• SOURCE RECORDS:
********************
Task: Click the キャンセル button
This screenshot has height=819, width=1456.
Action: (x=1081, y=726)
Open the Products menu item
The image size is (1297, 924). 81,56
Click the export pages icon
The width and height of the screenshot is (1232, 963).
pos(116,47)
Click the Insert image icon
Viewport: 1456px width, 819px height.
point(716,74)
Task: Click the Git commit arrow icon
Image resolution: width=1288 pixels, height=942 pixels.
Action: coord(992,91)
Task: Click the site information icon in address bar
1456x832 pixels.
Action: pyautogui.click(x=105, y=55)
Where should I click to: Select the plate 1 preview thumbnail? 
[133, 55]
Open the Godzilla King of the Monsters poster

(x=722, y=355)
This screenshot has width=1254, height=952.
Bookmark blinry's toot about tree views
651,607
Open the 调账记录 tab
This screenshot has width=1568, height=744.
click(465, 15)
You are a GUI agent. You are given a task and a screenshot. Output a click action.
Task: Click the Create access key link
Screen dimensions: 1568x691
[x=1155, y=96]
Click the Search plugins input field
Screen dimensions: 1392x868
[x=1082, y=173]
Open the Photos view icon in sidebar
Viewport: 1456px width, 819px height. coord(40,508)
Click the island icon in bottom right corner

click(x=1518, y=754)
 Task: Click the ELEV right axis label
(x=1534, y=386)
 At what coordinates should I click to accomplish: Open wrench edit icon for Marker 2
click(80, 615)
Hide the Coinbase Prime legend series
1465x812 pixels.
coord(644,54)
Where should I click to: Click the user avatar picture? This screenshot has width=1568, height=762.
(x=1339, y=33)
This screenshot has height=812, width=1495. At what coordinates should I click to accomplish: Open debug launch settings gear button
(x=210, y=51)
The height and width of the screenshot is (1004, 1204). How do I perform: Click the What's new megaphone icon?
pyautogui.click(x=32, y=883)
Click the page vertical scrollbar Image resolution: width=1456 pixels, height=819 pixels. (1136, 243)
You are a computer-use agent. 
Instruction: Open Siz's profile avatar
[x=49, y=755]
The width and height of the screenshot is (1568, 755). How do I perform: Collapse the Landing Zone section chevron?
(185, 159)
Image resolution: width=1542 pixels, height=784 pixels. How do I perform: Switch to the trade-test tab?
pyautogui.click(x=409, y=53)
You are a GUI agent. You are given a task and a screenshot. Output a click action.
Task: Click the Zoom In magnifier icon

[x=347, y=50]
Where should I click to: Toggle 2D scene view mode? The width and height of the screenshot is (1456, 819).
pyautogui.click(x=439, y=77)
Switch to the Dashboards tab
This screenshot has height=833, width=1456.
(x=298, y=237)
********************
• TASK:
At the line with "Screen dimensions: 1568x691", begin reproducing the material above exactly, and continue through its last line.

• WRITTEN RESPONSE:
Screen dimensions: 1568x691
[x=1155, y=96]
Click the Search plugins input field
Screen dimensions: 1392x868
[x=1082, y=173]
Open the Photos view icon in sidebar
Viewport: 1456px width, 819px height. coord(40,508)
Click the island icon in bottom right corner

click(x=1518, y=754)
 Task: Click the ELEV right axis label
(x=1534, y=386)
 At what coordinates should I click to accomplish: Open wrench edit icon for Marker 2
click(80, 615)
Hide the Coinbase Prime legend series
1465x812 pixels.
coord(644,54)
Where should I click to: Click the user avatar picture? This screenshot has width=1568, height=762.
(x=1339, y=33)
This screenshot has height=812, width=1495. At what coordinates should I click to accomplish: Open debug launch settings gear button
(x=210, y=51)
The height and width of the screenshot is (1004, 1204). How do I perform: Click the What's new megaphone icon?
pyautogui.click(x=32, y=883)
Click the page vertical scrollbar Image resolution: width=1456 pixels, height=819 pixels. (1136, 243)
You are a computer-use agent. 
Instruction: Open Siz's profile avatar
[x=49, y=755]
The width and height of the screenshot is (1568, 755). How do I perform: Collapse the Landing Zone section chevron?
(185, 159)
Image resolution: width=1542 pixels, height=784 pixels. How do I perform: Switch to the trade-test tab?
pyautogui.click(x=409, y=53)
You are a GUI agent. You are given a task and a screenshot. Output a click action.
Task: Click the Zoom In magnifier icon

[x=347, y=50]
Where should I click to: Toggle 2D scene view mode? The width and height of the screenshot is (1456, 819).
pyautogui.click(x=439, y=77)
Switch to the Dashboards tab
This screenshot has height=833, width=1456.
(x=298, y=237)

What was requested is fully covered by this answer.